**Provided data**
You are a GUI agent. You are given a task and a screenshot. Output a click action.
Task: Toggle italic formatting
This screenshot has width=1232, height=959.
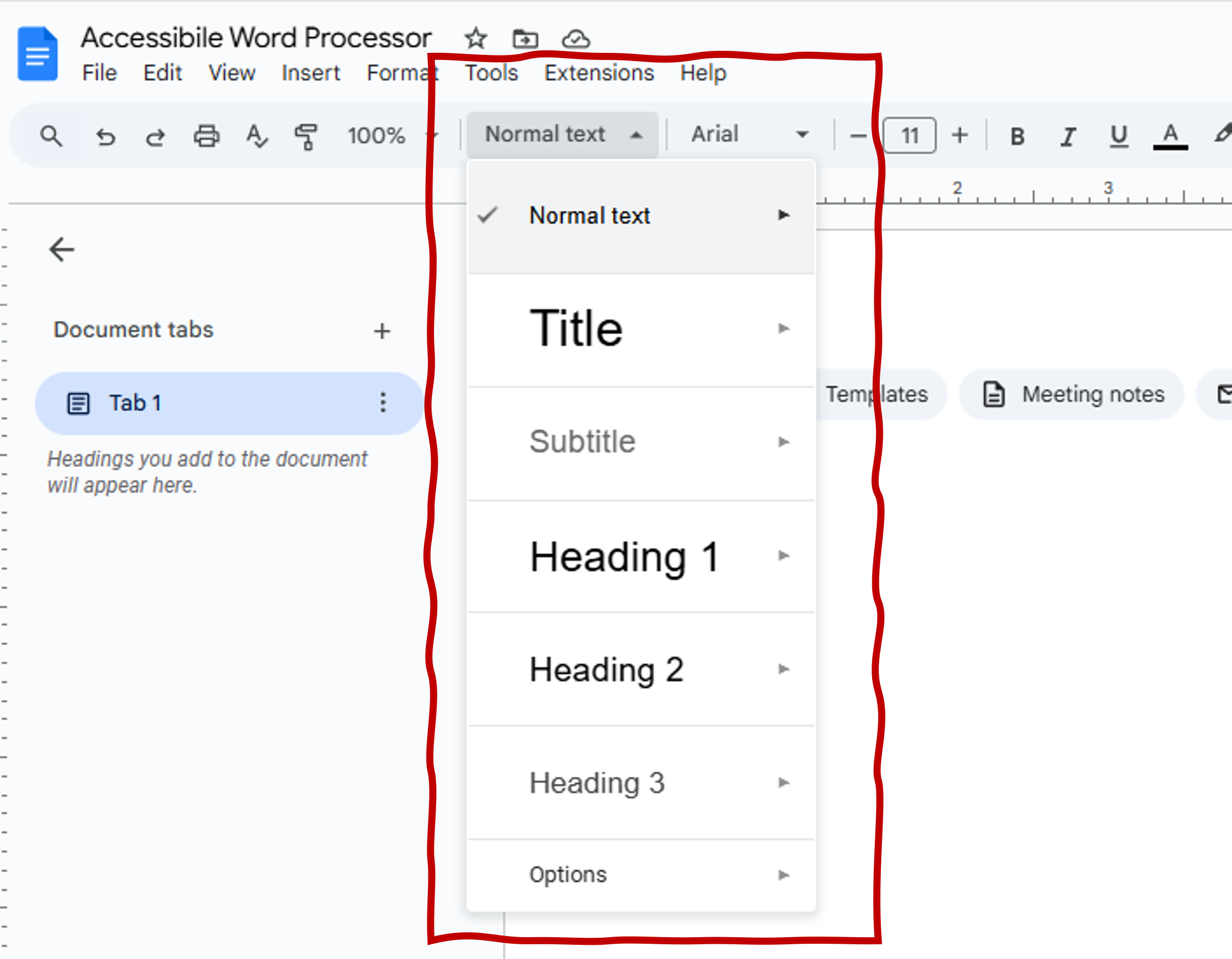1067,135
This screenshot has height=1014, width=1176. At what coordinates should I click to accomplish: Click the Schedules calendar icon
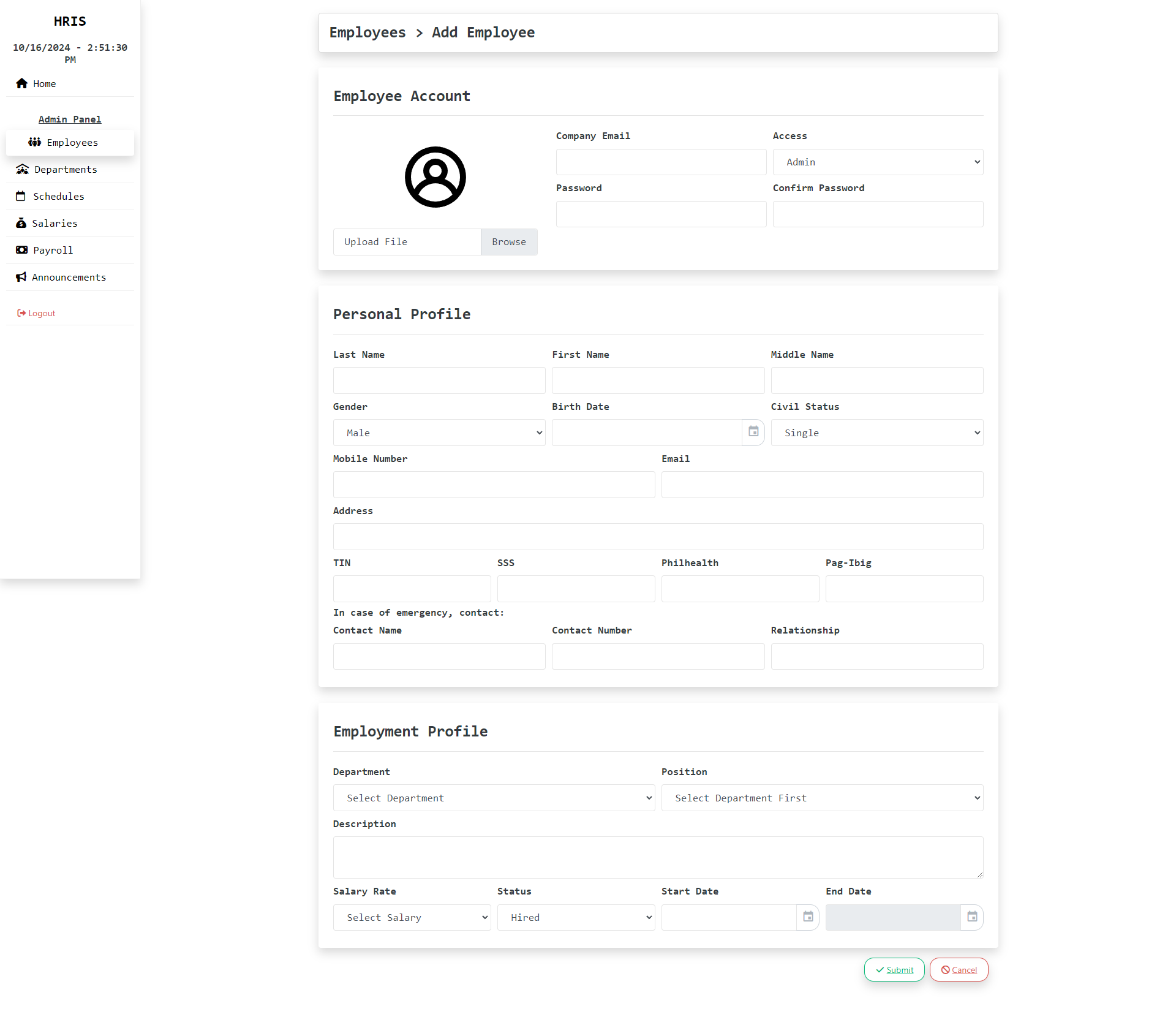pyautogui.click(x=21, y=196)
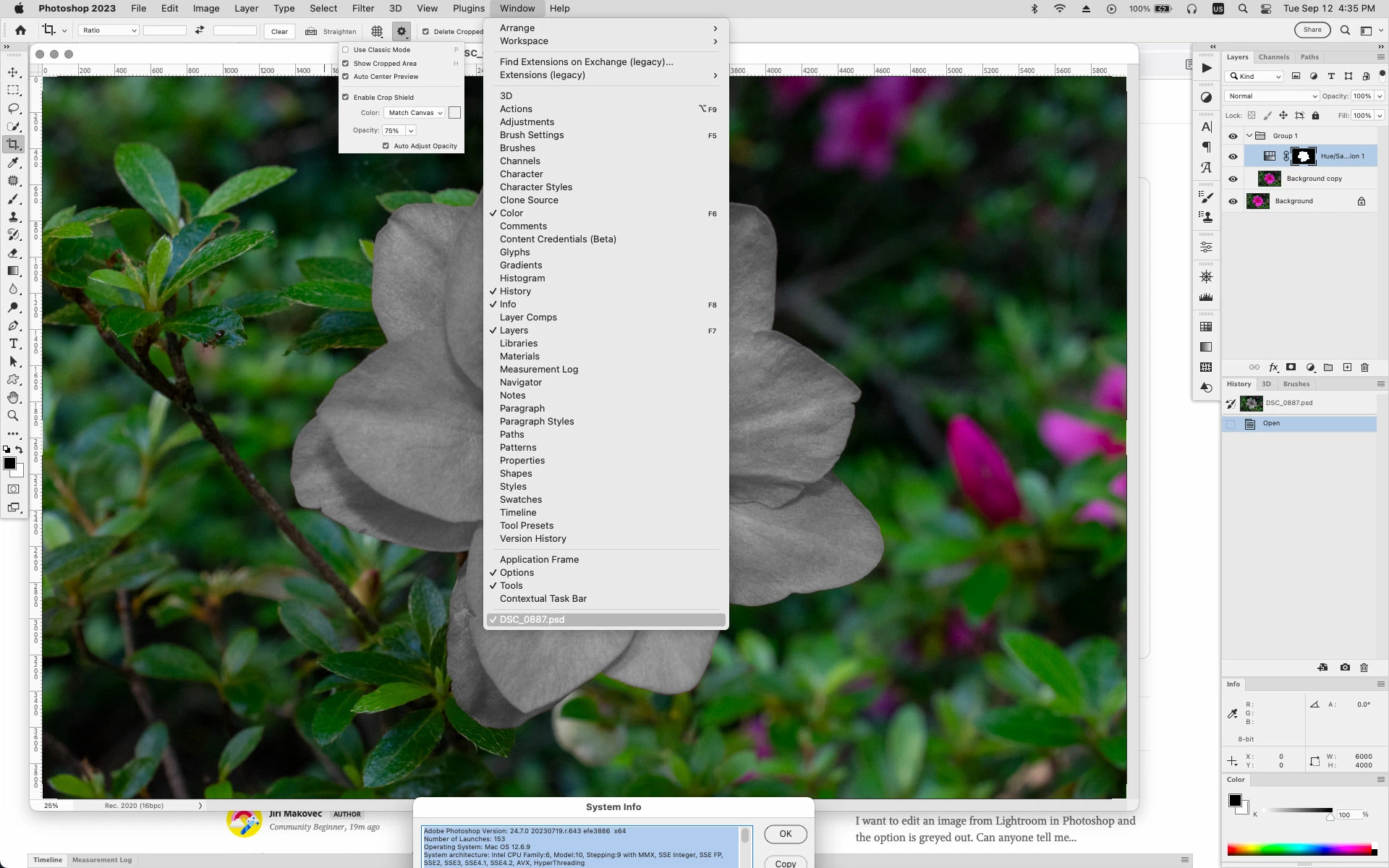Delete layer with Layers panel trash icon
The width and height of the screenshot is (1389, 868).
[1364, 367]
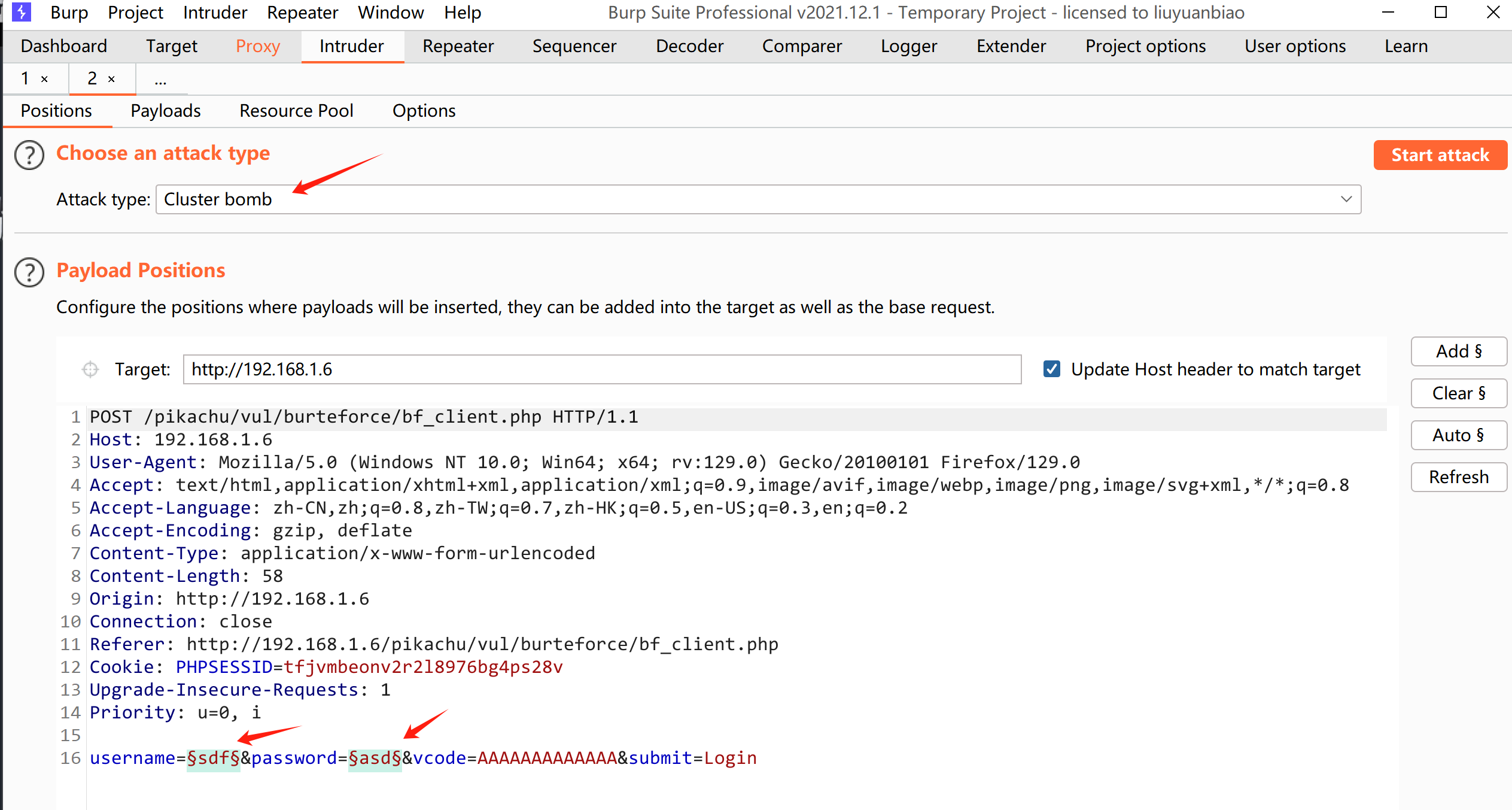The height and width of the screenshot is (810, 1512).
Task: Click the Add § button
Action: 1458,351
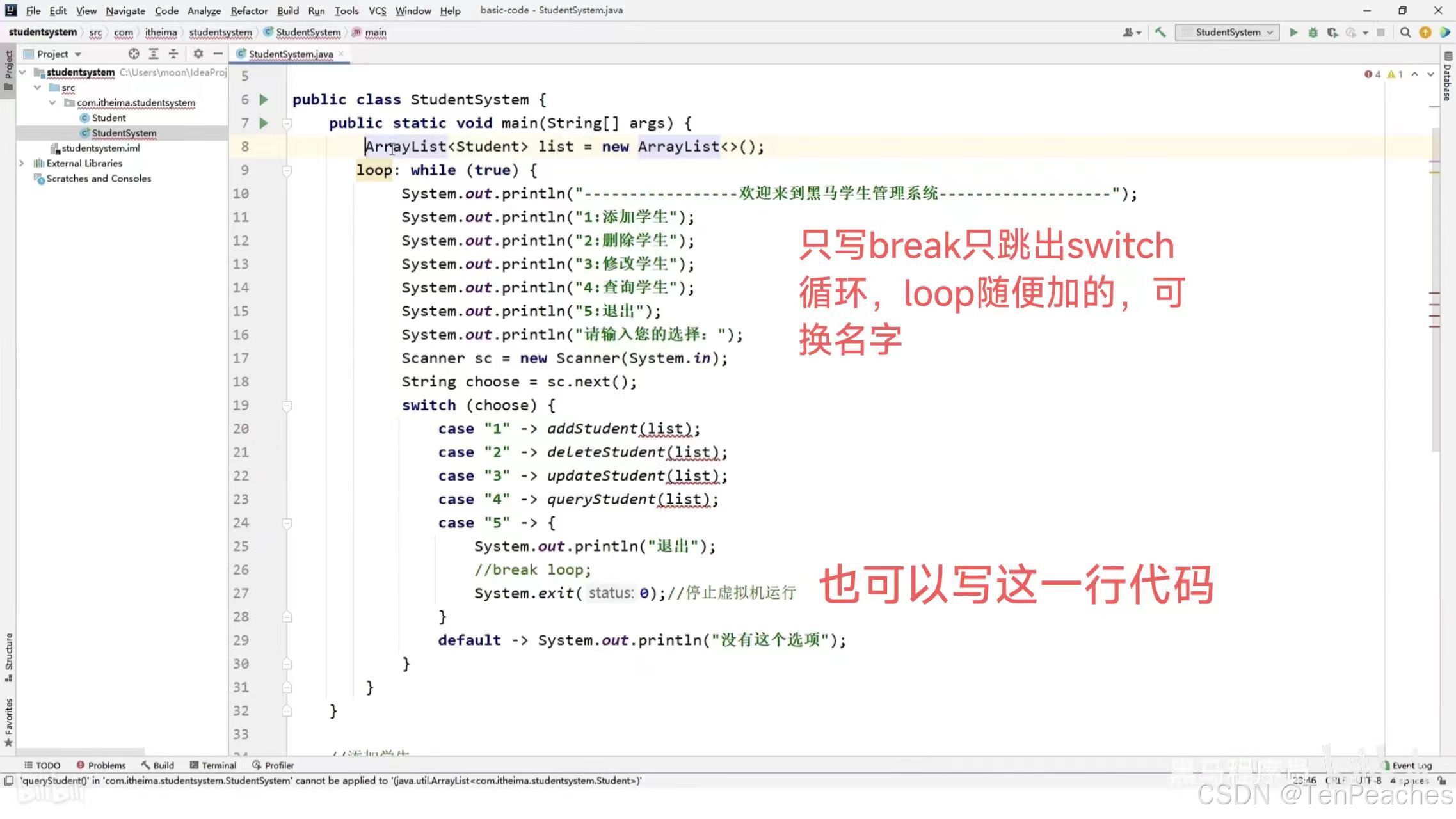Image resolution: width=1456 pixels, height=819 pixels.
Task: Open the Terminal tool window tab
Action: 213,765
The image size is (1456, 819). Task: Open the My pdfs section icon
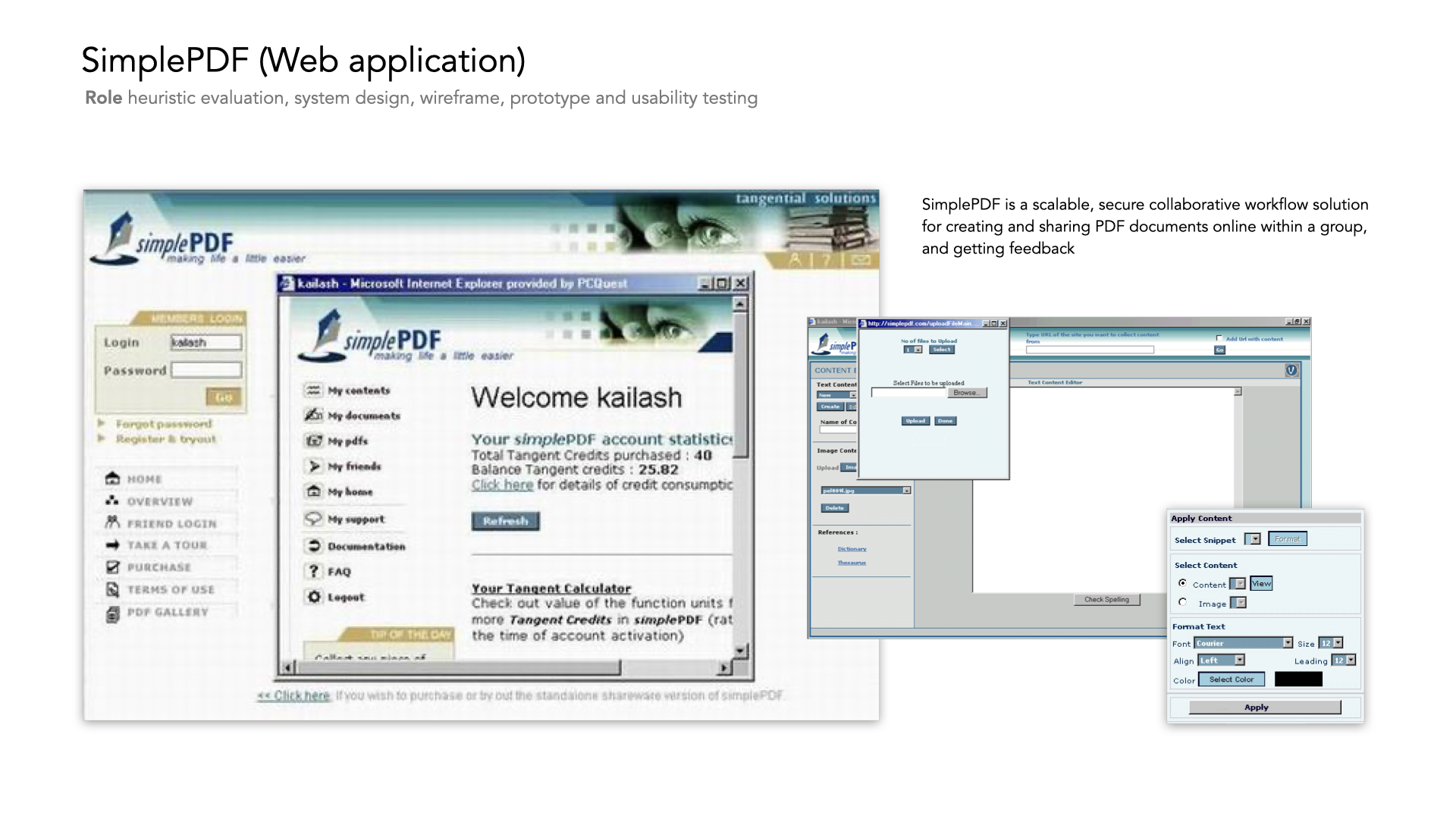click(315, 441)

**Description of the task**
Starting at the line that contains "The image size", reproduce exactly and only the lines through the end of the entries above, with the pictures excluded.

**Solved exercise**
The image size is (1456, 819). Task: Open the My pdfs section icon
click(315, 441)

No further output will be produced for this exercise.